M. Patrick Ollier, ministre. ... le Gouvernement établit et transmet au Parlement un bilan de la mise en oeuvre de la présente loi. Deux mois après l'adoption du projet de loi de finances pour 2011, il sera trop tôt pour faire un premier bilan de ces modalités de mise en oeuvre.
Mme Marie-France Beaufils. Quand même, depuis le temps !
M. Patrick Ollier, ministre. C'est une question de bon sens, madame le sénateur. Mais un délai de deux mois... J'en appelle à votre bon sens ! Je comprends votre intention, elle est légitime, mais pas avec un délai aussi restreint.
Je ne m'étendrai pas sur les indices de pensions et la revalorisation automatique ; le Gouvernement s'est déjà longuement expliqué sur ces sujets.
L'article 100 prévoit explicitement que les mesures d'information des bénéficiaires seront fixées par décret ; je ne suis pas sûr que vous l'ayez noté.
Mme Marie-France Beaufils. Mais les décrets...
M. Patrick Ollier, ministre. Madame le sénateur, le décret sera publié dans les premières semaines de 2011.
Mme Marie-France Beaufils. On vérifiera !
M. Patrick Ollier, ministre. Laissez quand même au Gouvernement le temps de l'écrire !
Ce dernier complétera également votre information, conformément à ce que vous demandez.
En définitive, même si ce n'est pas de la manière que vous souhaitez, vous avez satisfaction. Par conséquent, je vous demande de bien vouloir retirer cet amendement afin, dans un élan consensuel, de vous rallier à l'amendement n° II-33, cette proposition étant, elle, tout à fait cohérente.
Cela dit, monsieur le rapporteur général, je m'interroge sur un point.
Vous proposez d'intégrer les éléments d'information dans le rapport annuel sur les pensions de retraite qui est remis au Parlement. C'est très bien, mais je précise qu'il existe des différences de nature entre les informations.
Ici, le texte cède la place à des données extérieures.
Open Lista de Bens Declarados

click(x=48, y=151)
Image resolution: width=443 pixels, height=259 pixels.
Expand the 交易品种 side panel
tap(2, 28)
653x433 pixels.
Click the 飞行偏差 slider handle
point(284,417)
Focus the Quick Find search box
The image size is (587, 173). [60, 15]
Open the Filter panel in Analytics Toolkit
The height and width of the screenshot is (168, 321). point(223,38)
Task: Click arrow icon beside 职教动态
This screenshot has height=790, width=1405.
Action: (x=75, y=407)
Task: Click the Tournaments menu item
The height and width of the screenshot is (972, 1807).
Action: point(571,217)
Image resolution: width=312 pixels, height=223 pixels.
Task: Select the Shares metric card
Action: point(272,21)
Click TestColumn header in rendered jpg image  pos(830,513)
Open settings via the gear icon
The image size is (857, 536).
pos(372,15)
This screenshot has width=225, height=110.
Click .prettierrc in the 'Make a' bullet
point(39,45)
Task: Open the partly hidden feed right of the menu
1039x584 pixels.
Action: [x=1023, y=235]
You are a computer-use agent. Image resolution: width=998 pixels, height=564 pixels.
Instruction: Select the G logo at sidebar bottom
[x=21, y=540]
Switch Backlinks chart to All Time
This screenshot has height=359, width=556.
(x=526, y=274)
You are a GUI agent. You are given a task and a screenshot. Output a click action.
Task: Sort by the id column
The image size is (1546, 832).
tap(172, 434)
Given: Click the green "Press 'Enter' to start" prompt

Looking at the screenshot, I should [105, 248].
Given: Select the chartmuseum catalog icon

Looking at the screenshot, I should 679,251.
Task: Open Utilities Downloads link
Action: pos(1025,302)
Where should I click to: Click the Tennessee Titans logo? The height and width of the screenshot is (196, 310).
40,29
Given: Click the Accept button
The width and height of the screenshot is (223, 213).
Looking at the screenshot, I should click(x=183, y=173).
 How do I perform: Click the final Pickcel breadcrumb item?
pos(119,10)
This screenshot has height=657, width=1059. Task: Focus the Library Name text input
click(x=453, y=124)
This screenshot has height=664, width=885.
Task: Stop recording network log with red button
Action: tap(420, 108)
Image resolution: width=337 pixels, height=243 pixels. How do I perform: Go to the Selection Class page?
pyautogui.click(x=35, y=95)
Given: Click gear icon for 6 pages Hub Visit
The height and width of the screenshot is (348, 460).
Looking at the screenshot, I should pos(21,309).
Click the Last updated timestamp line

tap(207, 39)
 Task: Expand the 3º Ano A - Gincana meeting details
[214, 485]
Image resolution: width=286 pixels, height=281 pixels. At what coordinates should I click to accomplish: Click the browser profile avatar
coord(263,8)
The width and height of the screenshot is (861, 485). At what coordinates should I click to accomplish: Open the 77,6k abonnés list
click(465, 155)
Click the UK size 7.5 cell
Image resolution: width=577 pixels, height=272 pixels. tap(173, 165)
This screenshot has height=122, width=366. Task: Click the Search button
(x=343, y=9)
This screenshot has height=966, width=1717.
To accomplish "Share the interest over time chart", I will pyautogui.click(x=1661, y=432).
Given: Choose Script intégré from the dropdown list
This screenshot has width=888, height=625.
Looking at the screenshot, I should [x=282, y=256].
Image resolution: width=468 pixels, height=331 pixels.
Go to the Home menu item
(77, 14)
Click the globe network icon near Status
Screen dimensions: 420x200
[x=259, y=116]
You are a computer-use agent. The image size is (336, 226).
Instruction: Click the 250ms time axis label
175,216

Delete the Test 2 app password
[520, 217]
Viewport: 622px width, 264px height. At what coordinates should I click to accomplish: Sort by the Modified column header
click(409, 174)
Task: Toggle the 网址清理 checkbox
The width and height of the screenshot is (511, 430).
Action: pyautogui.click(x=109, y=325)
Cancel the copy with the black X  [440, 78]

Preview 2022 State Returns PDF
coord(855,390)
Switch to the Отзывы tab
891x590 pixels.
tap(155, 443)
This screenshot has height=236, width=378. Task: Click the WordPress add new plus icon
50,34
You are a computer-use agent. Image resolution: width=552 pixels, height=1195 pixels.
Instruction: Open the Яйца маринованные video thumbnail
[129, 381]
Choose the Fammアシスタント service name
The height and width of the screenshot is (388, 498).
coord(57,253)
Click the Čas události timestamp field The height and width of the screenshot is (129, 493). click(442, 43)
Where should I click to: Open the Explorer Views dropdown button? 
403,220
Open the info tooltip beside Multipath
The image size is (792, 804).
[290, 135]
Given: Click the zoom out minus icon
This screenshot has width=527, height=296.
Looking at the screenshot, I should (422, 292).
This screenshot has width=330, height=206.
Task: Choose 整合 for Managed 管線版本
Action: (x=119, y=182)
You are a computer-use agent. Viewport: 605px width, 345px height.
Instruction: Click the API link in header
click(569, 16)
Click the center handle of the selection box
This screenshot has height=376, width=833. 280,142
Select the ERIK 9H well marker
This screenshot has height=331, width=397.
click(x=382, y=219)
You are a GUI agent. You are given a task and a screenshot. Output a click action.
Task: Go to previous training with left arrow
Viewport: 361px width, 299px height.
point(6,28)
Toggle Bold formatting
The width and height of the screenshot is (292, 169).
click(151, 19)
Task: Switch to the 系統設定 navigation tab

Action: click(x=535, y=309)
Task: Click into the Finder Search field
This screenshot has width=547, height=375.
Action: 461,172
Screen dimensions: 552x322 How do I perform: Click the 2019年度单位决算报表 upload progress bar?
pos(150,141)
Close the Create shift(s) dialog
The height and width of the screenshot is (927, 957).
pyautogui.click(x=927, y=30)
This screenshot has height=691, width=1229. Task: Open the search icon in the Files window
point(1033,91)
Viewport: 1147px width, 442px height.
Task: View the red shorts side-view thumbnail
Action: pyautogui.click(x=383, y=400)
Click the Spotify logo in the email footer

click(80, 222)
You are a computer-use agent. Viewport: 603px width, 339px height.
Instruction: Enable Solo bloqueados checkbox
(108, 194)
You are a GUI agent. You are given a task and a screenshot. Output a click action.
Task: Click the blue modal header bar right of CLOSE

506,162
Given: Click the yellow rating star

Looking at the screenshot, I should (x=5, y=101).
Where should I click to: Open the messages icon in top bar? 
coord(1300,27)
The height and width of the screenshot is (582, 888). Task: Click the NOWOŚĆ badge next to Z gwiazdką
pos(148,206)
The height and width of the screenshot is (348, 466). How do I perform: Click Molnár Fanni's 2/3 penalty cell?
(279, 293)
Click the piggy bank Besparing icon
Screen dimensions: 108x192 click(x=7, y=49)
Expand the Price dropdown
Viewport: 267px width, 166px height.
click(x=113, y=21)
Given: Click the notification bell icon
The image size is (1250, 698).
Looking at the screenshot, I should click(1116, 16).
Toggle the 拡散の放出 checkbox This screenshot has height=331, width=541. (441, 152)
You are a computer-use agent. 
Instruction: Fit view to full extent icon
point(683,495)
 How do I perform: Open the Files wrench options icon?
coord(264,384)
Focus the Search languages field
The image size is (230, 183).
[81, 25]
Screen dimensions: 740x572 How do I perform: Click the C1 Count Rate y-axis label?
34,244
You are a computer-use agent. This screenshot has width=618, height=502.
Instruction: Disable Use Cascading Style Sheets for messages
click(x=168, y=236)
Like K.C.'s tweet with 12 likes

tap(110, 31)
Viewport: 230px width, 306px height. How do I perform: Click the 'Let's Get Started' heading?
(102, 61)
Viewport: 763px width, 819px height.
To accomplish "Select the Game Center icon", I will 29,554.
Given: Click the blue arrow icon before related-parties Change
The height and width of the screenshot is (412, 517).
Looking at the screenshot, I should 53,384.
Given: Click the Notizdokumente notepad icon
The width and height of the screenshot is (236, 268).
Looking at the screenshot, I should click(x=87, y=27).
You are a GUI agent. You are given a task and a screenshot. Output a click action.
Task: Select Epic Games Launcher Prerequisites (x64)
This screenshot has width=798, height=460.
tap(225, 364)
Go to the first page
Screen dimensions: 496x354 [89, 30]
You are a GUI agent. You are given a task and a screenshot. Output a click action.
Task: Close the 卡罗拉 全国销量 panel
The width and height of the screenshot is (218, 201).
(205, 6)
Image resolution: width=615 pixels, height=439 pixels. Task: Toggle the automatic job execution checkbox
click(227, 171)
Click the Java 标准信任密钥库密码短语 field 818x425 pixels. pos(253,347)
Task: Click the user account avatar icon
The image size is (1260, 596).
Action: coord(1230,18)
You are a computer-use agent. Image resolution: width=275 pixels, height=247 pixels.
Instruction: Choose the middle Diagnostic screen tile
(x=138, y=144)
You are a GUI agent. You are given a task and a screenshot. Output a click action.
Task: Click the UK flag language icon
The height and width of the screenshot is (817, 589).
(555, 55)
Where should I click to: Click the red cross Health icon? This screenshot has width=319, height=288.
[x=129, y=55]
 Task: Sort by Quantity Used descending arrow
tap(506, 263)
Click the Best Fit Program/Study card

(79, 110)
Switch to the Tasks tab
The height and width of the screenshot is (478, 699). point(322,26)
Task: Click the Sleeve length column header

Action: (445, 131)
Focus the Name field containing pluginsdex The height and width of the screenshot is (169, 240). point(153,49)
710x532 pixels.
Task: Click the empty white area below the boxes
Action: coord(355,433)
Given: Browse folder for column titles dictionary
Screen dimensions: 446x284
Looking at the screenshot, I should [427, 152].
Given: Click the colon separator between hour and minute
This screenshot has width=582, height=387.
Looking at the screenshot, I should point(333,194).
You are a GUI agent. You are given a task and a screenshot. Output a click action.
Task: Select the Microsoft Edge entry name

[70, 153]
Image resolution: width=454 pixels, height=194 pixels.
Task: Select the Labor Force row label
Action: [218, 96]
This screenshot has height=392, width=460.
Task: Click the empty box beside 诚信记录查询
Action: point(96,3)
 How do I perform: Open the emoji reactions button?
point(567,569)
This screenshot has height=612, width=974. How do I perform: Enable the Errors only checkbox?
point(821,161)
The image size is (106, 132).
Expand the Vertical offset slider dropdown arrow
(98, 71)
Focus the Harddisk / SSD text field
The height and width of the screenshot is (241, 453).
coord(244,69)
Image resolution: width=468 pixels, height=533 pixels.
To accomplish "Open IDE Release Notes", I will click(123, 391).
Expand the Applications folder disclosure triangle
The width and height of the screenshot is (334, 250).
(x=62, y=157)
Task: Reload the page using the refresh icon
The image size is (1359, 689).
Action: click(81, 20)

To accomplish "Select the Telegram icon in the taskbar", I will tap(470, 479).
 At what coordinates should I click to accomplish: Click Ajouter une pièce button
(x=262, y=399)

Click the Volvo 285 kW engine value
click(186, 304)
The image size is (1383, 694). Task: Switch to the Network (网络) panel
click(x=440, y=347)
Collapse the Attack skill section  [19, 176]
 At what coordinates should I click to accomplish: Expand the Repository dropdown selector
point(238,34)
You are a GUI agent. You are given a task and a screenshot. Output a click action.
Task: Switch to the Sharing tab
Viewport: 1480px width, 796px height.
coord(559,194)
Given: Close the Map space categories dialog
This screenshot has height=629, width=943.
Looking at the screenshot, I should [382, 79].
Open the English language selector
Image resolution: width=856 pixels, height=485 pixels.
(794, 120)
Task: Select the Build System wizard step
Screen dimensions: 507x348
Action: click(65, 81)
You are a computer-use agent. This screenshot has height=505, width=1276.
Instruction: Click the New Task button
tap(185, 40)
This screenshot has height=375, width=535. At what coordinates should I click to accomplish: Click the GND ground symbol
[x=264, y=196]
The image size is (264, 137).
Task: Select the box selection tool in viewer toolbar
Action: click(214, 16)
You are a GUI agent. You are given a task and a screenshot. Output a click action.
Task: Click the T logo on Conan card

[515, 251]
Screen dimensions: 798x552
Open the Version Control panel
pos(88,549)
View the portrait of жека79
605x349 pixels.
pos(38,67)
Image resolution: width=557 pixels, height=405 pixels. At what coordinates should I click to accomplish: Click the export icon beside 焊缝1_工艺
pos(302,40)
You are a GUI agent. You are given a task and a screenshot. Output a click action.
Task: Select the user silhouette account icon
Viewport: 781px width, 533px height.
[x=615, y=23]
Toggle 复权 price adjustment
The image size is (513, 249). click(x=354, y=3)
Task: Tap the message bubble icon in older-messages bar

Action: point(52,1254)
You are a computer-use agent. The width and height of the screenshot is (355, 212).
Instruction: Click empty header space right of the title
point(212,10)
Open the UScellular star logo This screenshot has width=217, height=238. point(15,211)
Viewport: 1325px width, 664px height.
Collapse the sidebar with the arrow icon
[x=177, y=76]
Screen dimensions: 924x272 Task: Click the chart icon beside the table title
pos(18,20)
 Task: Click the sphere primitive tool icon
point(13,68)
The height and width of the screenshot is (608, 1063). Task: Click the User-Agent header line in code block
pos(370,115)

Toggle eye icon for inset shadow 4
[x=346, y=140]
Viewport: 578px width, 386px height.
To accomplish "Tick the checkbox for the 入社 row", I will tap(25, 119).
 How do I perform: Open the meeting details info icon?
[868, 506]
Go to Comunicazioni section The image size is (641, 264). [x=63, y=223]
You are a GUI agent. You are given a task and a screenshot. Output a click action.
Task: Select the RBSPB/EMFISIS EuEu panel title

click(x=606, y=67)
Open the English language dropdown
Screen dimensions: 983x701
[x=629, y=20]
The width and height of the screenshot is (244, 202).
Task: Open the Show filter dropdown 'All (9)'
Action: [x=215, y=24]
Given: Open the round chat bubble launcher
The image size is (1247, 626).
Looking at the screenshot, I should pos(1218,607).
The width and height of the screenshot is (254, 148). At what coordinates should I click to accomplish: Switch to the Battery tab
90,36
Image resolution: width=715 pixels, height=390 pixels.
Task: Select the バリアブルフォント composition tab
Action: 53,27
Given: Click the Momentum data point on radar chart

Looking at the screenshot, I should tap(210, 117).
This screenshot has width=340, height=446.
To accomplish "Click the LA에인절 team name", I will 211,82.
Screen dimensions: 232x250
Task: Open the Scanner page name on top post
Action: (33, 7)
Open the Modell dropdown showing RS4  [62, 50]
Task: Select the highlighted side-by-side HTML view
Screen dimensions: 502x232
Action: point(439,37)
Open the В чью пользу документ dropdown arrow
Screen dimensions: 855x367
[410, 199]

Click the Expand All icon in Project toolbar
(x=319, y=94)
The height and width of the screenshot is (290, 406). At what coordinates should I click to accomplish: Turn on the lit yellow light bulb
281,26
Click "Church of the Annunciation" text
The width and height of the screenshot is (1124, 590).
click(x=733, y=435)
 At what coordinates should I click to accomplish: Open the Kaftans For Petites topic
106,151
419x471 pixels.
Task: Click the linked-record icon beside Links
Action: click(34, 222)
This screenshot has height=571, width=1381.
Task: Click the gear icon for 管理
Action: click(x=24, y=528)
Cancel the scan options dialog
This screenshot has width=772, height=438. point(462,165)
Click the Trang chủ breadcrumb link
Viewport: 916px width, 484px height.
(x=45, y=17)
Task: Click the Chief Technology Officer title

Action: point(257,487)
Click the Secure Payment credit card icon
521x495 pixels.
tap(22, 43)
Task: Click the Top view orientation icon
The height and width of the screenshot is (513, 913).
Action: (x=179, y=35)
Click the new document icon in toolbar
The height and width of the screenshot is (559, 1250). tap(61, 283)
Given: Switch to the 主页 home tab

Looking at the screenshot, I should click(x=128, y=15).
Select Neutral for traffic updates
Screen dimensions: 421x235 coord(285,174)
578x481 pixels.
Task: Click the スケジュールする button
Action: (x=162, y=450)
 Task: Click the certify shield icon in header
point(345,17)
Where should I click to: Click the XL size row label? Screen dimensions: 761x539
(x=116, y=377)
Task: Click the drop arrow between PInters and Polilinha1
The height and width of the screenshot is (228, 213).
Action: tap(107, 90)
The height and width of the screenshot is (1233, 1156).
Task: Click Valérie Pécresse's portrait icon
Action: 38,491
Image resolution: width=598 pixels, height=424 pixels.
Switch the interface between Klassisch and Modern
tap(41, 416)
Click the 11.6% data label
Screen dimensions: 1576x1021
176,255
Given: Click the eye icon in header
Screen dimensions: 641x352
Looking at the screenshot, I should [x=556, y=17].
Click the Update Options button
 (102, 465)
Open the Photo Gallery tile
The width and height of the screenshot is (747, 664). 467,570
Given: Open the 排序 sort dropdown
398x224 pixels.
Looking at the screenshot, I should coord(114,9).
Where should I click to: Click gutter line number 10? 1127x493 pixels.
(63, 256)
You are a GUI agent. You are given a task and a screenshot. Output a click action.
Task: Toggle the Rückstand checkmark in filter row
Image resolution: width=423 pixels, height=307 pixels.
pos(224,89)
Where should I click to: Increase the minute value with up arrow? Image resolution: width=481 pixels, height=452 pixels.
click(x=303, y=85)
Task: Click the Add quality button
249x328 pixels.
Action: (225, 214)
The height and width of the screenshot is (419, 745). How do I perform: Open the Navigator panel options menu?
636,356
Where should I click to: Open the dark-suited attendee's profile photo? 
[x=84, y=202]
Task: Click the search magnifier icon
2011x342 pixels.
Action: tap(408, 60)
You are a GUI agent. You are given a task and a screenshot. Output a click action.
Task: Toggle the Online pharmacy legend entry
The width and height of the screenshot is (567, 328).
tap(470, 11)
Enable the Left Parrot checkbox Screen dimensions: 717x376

En effet, le rapport annuel ne porte que sur les pensions civiles et militaires de retraite de la Caisse nationale de retraites des agents des collectivités locales. La décristallisation s'applique bien à ces pensions, mais elle concerne également les pensions militaires d'invalidité et les retraites du combattant, qui suivent des règles spécifiques.
Par conséquent, ce rapport est-il le bon vecteur ? Je m'interroge...
Compte tenu du débat qui vient d'avoir lieu, je m'en remets à la sagesse du Sénat sur cet amendement.
M. le président. Je mets aux voix l'amendement n° II-33.
(L'amendement est adopté.)
M. le président. En conséquence, l'amendement n° II-70 n'a plus d'objet.
Je mets aux voix l'article 100, modifié.